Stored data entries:
_ _ _ _
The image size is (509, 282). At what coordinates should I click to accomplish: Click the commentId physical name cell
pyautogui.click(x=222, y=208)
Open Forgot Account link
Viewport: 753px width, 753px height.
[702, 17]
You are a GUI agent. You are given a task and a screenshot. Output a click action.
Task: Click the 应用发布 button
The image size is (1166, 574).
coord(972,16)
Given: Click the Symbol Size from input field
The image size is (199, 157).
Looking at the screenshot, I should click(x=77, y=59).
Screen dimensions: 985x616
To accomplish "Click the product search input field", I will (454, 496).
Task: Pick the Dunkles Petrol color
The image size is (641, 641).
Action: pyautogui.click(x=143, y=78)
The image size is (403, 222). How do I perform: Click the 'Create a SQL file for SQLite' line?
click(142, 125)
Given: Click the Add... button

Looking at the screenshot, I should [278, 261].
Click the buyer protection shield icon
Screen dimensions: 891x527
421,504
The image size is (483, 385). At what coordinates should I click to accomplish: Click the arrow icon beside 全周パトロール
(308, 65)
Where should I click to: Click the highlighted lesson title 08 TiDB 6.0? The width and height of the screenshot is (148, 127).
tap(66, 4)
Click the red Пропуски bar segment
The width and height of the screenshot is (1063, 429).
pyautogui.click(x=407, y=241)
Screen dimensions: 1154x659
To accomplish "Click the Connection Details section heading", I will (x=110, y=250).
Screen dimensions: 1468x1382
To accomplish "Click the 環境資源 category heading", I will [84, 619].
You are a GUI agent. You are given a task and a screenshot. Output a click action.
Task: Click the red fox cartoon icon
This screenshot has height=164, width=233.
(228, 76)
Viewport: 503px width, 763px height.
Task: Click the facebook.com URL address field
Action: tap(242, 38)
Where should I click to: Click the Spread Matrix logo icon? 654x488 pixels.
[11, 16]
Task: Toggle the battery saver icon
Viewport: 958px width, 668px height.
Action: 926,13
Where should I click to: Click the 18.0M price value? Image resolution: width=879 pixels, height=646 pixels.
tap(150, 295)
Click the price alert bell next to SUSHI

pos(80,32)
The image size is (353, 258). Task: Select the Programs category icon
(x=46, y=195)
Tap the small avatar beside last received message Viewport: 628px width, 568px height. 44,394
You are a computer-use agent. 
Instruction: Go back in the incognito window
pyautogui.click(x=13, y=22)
_ _ _ _
- EXERCISE REQUIREMENTS
Produce a verbatim copy of the lines from the one holding "The image size is (353, 258)." to the final line of the data, and nothing more.

- ANSWER BOX
The image size is (353, 258). Task: Select the Programs category icon
(x=46, y=195)
Tap the small avatar beside last received message Viewport: 628px width, 568px height. 44,394
You are a computer-use agent. 
Instruction: Go back in the incognito window
pyautogui.click(x=13, y=22)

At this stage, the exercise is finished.